Journalismus, der Daten nicht bloß kursorisch, sondern systematisch auswertet, sie in interaktiven Grafiken visualisiert und die Originärquellen transparent macht, nennt sich Datenjournalismus. In den USA treiben vor allem die „New York Times“ und in Großbritannien der „Guardian“ das Thema voran (vgl. mm 9/2010 „Freie Daten für alle“).

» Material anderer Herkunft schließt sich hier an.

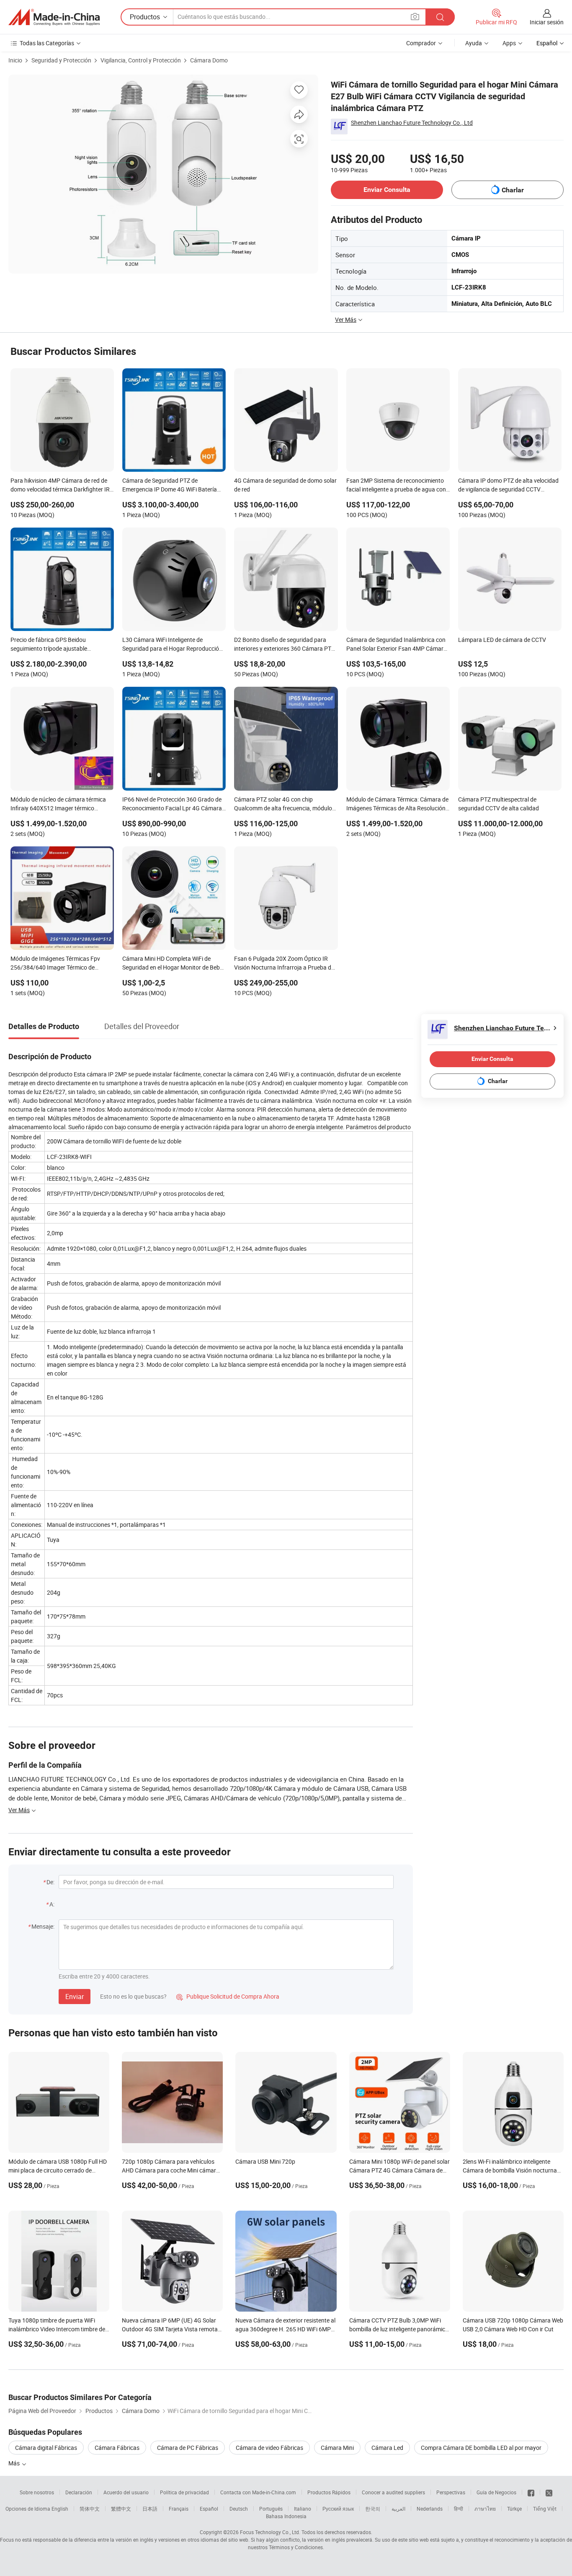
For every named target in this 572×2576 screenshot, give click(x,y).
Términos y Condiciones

Die bittere Pille: der Aufwand
Hierzulande fragen sich noch viele Journalisten, warum Rohdaten plötzlich so wichtig sein sollen, schließlich arbeite man doch schon lange mit Infografiken und betreibe somit Datenvisualisierung. „Datenjournalismus ist, sich nicht mit selektiv vorgefertigten Daten zufriedenzugeben, sondern möglichst alle Rohdaten auszuwerten und diese auch den Lesern zur Verfügung zu stellen“, betont Sebastian Mondial. Er ist Redakteur beim „Stern“ im Team Investigative Recherche und an der Henri-Nannen-Schule Trainer für Datenjournalismus, Computer-Assisted-Reporting und Online. Der dazu nötige oft hohe Aufwand sei die bittere Pille, „die wir momentan erst mal schlucken müssen“, so Mondial. Allerdings sei nicht alles, was derzeit unter dem Begriff Datenjournalismus präsentiert wird, eine komplett neue Erfindung, sondern oft nur eine Umwidmung. Mondial belegte 2003/2004 am Dortmunder Institut für Journalistik auch Soziale Empirie, „das sind die Grundlagen für Datenjournalismus, nur ohne die digitalen Werkzeuge“.
Einige deutsche Medien betreiben inzwischen durchaus einigen Aufwand und experimentieren mit verschiedenen Formen des Datenjournalismus. Die taz startete im Oktober 2010 ein „Data Blog“ nach dem Vorbild des „Guardian“. Wie ihre Londoner Kollegen veranschaulichen auch die Berliner Daten mithilfe von kostenlosen Werkzeugen (s. dazu auch Kasten „Nützliche Werkzeuge“) und machen ihre Daten frei verfügbar. Ein Beispiel: Berichte über den Ersatz von Postfilialen durch Serviceagenturen (Print und Online) wurden auf der Webseite mit einer angereicherten Google-Karte und einer Grafik ergänzt. Die Rohdaten kann man sich für eigene Anwendungen herunterladen.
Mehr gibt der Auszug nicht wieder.